La numérisation a pris une importance énorme dans bien des domaines et commence à s’attaquer aux processus d’embauche, obligeant postulants comme employeurs à revoir leur conception de l’entretien.
Le recrutement ressemble aujourd’hui à un véritable parcours du combattant. Les employeurs doivent faire face à des centaines de profils et l’entretien d’embauche devient lapidaire, éliminant les candidats au moindre faux pas.
Les nouvelles technologies permettent de simplifier certaines étapes, mais il va falloir un temps d’adaptation autant pour les employeurs que pour les candidats.
L’écran, une nouvelle barrière
Un entretien par visioconférence n’est pas toujours aussi idyllique que cela peut paraître. « Le rendez-vous par vidéo est pratique, mais la connexion coupait sans arrêt. Dur de se justifier dans ces conditions », décrit un candidat qui a dû passer son entretien d’embauche via Zoom au journal suisse Bilan.

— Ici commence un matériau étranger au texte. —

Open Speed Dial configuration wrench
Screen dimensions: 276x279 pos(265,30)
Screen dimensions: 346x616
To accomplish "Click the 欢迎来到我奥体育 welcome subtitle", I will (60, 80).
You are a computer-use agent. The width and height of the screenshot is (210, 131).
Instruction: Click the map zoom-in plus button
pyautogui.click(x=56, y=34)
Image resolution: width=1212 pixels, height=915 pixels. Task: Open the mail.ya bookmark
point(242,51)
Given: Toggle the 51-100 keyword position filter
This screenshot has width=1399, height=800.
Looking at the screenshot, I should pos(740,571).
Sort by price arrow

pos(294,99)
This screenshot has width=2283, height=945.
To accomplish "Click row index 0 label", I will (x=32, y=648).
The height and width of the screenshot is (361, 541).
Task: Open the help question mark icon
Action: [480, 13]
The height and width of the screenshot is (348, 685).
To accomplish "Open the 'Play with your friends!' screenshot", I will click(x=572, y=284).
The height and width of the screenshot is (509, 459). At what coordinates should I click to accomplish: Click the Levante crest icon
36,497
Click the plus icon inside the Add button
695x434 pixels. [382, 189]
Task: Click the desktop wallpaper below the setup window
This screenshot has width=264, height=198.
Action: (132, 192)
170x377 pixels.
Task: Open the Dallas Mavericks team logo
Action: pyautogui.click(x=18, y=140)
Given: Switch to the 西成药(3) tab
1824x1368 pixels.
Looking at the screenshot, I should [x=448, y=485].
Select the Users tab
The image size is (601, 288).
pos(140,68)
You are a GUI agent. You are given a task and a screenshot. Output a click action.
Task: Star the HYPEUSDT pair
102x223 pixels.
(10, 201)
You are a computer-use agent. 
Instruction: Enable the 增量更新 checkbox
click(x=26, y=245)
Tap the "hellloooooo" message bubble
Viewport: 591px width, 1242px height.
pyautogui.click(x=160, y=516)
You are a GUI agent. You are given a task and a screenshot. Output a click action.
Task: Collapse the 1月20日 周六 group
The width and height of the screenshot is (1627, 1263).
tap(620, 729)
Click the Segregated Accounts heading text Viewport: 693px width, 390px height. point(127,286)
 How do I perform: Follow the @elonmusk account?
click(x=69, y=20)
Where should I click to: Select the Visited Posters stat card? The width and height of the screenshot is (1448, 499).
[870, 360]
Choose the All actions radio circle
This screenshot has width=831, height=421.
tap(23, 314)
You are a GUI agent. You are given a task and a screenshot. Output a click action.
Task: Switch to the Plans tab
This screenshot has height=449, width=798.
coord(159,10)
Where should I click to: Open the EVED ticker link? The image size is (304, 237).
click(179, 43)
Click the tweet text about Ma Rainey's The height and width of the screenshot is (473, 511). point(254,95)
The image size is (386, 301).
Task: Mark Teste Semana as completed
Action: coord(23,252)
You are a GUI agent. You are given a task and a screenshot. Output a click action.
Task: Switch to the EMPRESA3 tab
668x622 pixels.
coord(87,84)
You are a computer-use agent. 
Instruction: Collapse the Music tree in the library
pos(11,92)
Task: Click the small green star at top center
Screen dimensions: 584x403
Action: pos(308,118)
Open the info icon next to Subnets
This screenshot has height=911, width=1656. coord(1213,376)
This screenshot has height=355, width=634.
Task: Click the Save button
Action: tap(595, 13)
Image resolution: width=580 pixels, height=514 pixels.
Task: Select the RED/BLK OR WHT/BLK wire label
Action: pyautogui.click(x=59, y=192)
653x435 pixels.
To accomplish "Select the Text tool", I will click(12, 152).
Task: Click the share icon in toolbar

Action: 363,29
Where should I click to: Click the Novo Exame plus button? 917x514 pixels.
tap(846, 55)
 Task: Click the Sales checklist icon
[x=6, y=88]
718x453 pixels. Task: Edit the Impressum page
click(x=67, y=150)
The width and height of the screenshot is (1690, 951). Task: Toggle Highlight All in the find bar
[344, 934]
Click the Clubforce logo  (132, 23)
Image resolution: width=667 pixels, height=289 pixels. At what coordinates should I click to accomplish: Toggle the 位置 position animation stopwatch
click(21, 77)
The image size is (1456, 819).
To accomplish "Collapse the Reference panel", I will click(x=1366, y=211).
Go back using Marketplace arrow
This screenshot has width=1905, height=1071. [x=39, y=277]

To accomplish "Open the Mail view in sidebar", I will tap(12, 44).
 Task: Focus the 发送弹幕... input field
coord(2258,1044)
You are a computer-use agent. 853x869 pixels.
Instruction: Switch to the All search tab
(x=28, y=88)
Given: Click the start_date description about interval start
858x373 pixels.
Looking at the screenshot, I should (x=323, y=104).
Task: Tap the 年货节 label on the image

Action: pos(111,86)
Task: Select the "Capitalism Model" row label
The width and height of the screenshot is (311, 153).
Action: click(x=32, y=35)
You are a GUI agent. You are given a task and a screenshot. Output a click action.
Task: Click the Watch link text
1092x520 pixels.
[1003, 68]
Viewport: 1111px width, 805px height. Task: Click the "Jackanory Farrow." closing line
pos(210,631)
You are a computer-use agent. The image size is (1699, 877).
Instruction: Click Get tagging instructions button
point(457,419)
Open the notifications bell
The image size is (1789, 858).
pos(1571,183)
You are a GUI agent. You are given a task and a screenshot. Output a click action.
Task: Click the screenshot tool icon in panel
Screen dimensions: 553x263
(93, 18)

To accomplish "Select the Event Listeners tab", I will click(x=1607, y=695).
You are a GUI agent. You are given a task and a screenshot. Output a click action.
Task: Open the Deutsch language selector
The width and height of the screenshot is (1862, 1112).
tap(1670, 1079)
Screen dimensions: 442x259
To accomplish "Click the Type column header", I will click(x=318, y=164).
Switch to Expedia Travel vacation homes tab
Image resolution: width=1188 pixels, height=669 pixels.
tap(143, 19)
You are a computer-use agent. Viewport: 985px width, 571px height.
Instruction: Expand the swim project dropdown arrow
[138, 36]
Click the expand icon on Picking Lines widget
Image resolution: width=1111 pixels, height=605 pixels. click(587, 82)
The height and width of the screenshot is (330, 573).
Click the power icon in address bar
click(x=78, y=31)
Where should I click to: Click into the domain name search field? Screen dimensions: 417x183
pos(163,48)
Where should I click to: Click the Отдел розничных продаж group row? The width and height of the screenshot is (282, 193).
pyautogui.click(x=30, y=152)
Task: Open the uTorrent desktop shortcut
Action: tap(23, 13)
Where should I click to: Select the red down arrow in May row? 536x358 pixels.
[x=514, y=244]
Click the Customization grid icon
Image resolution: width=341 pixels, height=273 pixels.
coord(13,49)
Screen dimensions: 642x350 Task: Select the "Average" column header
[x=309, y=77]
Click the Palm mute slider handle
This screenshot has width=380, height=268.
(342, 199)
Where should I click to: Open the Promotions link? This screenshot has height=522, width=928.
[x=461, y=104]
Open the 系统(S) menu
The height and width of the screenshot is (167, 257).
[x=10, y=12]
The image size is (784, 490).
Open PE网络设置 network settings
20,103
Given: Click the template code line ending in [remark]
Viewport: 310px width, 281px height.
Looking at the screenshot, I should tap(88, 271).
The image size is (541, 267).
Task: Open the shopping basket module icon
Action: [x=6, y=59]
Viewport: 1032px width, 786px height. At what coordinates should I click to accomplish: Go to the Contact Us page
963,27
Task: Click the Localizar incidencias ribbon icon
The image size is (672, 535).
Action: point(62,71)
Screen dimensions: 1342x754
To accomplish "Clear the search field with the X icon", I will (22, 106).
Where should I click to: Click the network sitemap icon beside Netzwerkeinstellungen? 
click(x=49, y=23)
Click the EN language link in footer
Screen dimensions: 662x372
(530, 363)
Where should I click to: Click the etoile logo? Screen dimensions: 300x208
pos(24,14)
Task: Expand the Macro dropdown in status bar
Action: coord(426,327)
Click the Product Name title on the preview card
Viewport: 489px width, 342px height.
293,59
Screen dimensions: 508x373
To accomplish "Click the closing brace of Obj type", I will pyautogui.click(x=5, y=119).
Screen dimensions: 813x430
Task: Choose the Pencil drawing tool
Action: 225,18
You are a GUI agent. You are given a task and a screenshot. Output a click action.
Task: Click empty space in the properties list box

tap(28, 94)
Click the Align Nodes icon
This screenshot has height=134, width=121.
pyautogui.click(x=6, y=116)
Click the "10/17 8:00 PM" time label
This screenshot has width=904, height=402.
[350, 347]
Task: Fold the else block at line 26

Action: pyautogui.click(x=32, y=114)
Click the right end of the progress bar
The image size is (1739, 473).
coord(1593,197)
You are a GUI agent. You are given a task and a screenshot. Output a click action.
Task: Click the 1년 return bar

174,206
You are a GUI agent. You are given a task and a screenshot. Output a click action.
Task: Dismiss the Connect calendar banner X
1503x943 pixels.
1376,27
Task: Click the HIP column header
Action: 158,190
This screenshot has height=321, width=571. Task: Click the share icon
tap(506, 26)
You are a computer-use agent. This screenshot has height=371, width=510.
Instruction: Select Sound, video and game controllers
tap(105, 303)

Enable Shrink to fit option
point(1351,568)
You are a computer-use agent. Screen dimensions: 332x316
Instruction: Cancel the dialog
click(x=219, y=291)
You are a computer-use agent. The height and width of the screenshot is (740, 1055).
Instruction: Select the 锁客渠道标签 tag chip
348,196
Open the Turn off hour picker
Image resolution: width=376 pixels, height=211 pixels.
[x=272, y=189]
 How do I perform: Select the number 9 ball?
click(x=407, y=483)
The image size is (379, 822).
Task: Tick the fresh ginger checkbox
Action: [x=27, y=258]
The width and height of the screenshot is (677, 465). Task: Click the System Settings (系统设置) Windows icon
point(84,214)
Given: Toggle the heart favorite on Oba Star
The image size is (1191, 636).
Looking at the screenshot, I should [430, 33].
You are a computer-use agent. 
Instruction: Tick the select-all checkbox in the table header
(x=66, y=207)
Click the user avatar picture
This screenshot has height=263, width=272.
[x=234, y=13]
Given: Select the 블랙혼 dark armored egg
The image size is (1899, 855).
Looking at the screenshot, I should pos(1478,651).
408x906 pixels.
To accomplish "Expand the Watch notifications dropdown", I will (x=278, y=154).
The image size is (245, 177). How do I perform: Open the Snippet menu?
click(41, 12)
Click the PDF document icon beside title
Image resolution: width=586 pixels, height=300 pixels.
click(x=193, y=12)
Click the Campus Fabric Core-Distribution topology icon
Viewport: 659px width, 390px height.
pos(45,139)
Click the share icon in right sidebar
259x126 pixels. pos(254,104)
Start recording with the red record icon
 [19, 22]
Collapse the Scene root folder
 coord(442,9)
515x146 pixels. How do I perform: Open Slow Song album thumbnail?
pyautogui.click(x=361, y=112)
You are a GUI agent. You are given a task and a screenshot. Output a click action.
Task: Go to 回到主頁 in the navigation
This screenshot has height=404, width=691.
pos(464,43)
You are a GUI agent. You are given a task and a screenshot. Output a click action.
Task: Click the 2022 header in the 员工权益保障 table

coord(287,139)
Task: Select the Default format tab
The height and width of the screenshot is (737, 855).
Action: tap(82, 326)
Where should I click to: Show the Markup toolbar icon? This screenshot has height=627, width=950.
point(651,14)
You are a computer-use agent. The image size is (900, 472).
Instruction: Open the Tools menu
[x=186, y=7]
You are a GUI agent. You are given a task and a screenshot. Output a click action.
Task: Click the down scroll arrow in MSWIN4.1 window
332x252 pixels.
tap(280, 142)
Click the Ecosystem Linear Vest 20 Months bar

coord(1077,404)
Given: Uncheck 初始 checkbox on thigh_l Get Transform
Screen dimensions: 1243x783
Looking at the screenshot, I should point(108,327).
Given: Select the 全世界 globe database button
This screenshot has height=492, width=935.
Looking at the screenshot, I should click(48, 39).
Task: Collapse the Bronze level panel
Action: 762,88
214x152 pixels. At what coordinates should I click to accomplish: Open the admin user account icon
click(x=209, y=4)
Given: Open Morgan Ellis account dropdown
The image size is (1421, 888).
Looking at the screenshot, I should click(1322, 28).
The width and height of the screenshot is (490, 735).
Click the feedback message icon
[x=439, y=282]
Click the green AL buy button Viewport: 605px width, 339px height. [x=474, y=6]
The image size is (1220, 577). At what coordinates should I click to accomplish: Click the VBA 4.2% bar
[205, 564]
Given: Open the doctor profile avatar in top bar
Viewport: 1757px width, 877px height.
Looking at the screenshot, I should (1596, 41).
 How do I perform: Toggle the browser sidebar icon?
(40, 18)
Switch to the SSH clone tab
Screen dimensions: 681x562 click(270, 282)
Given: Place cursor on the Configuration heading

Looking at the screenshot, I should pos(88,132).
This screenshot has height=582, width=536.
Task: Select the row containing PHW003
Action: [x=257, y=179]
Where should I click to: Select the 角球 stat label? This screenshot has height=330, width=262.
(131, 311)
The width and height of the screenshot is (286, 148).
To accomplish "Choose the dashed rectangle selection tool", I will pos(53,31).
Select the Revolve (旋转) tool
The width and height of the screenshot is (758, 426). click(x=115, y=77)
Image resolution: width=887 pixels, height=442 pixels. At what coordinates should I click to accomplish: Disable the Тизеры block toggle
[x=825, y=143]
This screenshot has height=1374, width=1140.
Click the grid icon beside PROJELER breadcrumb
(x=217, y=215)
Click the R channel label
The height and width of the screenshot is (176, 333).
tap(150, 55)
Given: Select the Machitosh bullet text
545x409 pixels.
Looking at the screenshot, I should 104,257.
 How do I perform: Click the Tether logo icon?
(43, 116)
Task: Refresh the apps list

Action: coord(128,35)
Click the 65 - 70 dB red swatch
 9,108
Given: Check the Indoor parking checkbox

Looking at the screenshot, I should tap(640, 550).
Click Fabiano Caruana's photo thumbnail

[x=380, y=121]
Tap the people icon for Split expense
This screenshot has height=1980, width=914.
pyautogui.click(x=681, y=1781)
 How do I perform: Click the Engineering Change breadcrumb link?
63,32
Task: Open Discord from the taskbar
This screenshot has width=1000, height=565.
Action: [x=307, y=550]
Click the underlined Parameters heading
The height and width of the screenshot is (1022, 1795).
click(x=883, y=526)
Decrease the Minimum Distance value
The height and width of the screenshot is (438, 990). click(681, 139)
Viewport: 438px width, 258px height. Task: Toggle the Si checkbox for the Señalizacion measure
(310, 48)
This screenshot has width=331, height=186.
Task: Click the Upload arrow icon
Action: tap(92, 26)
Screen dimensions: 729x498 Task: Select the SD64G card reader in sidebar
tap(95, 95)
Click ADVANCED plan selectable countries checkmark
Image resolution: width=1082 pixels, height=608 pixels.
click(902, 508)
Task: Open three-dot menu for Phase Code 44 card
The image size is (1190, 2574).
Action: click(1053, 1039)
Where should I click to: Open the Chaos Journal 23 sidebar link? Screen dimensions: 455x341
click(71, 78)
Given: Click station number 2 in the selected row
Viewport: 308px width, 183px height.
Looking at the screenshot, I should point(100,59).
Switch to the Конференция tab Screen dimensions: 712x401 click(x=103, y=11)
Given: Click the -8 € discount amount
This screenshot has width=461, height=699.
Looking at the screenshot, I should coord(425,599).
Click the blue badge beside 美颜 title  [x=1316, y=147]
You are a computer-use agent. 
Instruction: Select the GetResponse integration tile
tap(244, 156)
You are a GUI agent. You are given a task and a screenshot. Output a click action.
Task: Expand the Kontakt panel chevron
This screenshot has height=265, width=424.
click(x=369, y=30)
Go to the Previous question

« Par écrans interposés il est dur de se mettre à l’aise, de se livrer, d’aller dans les détails, c’est très impersonnel. Sans parler de la perte de concentration, de la gestuelle limitée et de la durée qui est nettement raccourcie dans ce type d’échanges digitaux », commente Nathalie Bordard, fondatrice de Brodard Executive Search.
Du côté des employeurs l’exercice n’est pas simple non plus. Pour certains, si ce processus est intéressant, il ne permet pas complètement de pallier au contact humain. « 80% du message passe par le langage non-verbal et à travers l’ordinateur, il est compliqué de ressentir ce fameux feeling envers un candidat », déclare Fanny Comba, responsable communication chez JobUP. « Peut-être est-ce l’occasion de devenir plus objectif ? », se demande-t-elle tout de même.
« La vidéo est utile, mais pour gérer un tel entretien, il faut y être préparé », affirme Alexandre de Gennaro, spécialiste des questions d’embauche et de recrutement. Toutefois, le coronavirus n’a pas laissé de temps à la tergiversation, et nombre de recruteurs ont été obligés d’adopter rapidement cette solution.
Les réseaux sociaux, une source d’informations
En réalité, la numérisation de l’entretien a commencé il y a un moment. Les recruteurs ont effectivement pris l’habitude de googliser leur interlocuteur avant un rendez-vous.
Les réseaux sociaux offrent un bon aperçu du candidat avant même de le rencontrer en personne.
« Cela ne vient pas biaiser le résultat, mais représente une source d’informations complémentaires. Les jeunes entrants sur le marché du travail en sont bien conscients et incluent les références de leurs différents comptes dans leur CV », indique Florence Thellier, porte-parole d’Academic Work.
Toutefois, il est bon de se méfier de ces réseaux, une mise en garde qui vaut autant pour les candidats que les recruteurs. Ainsi, il est important de noter qu’une fois que quelque chose est sur Internet, impossible de l’enlever. Cela peut également donner une fausse impression aux recruteurs. Certaines plateformes mettent en avant certains aspects de la personnalité que l’on ne voit pas forcément en entretien, ce qui pourrait être au désavantage du candidat.
« De plus en plus d’outils permettent de scruter la vie privée des individus et cela peut fausser un jugement. C’est à double tranchant », appuie Alexandre de Gennaro, spécialiste des questions d’embauche et de recrutement.
Utilise un avatar pour plus d’impartialité?
L’intelligence artificielle pourrait balayer tous ces éléments en un tour de main. Actuellement, l’Université de Lausanne, en Suisse, (UNIL) travaille en partenariat avec l’Institut de psychologie du travail et des organisations de l’UNINE sur un nouveau projet qui permettrait de révolutionner les entretiens d’embauche.
« Des algorithmes sont désormais capables d’extraire des informations sur la personnalité d’un candidat à partir de son comportement verbal ou non-verbal. L’idée séduit de plus en plus de professionnels », explique le professeur Adrian Bangerter qui travaille sur ce projet.
La Bâloise propose un projet qui va encore plus loin : un entretien structuré mené par un avatar. Ce programme développé par l’UNIL a déjà pu être testé et sera utilisé dès cet automne.
« L’idée à la base du projet était de repenser notre processus de recrutement pour l’optimiser et à terme, le simplifier. Le postulant est devant un ordinateur et répond à des questions posées par l’avatar. La session, qui est filmée, est ensuite visionnée par un cercle de recruteurs et évaluée selon des critères prédéfinis », explique Fiona Egli, représentante de la Bâloise.
Cette technologie permettrait de standardiser les entretiens tout en évitant les biais cognitifs.